WHAT NEEDS TO BE DONE: Your answer should be the lines below from the one holding "Viewport: 1221px width, 485px height." through the one holding "Open Resource Modules category", copied exactly and with nothing else.

GIVEN DATA:
*** Begin section ***

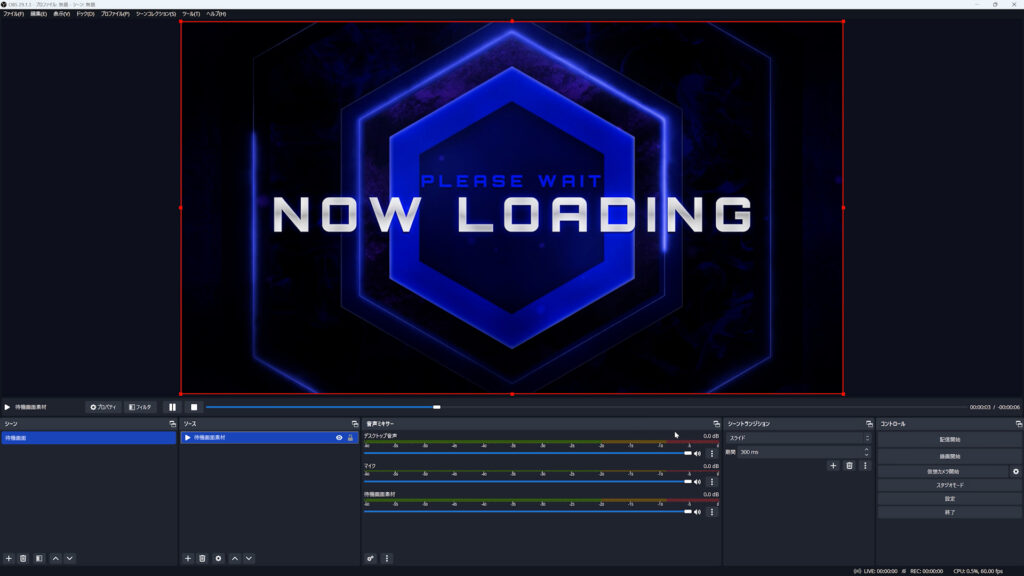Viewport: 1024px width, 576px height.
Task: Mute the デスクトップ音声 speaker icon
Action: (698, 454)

*** End section ***
*** Begin section ***

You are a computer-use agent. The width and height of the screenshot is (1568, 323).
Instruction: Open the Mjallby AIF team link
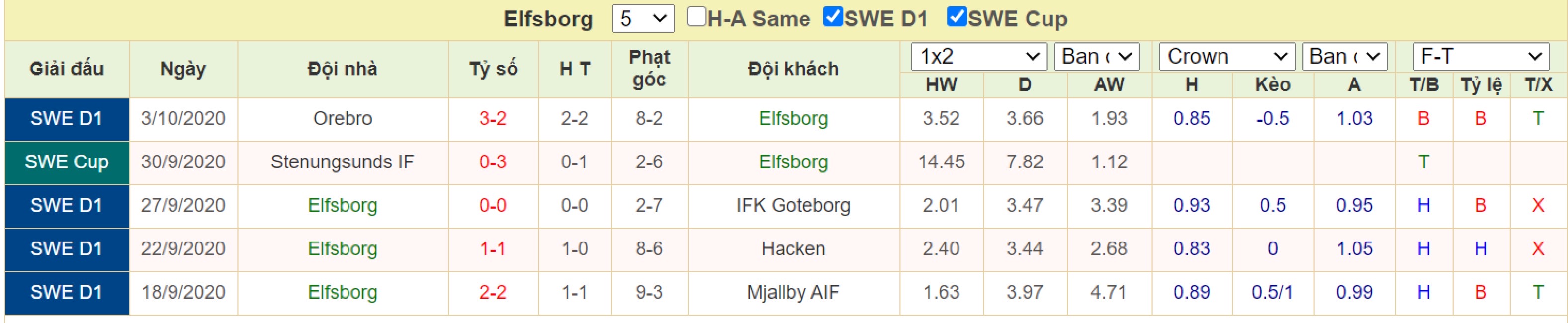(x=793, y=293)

*** End section ***
*** Begin section ***

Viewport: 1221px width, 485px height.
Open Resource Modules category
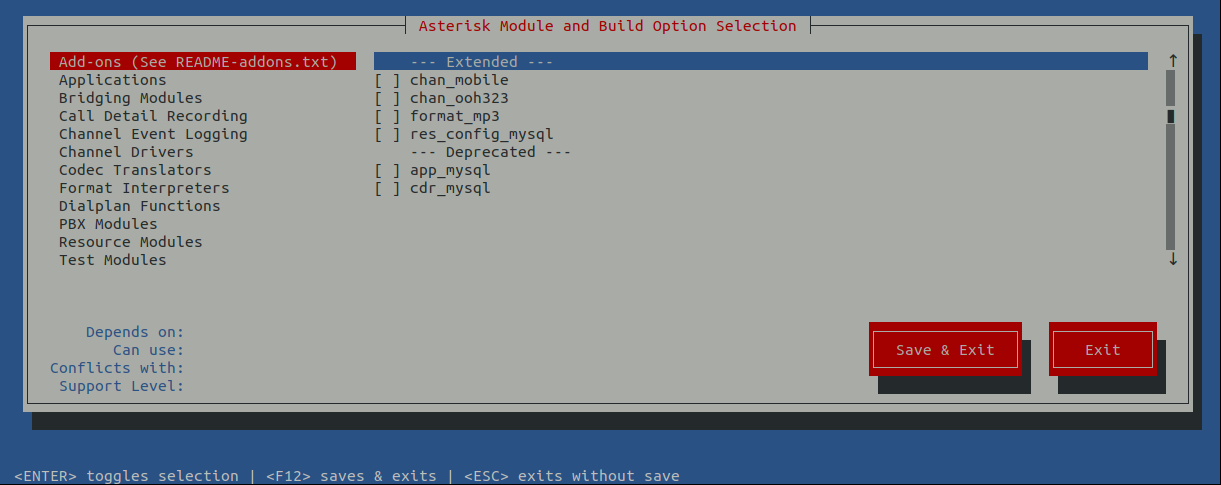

*** End section ***

SOLUTION:
Viewport: 1221px width, 485px height.
Open Resource Modules category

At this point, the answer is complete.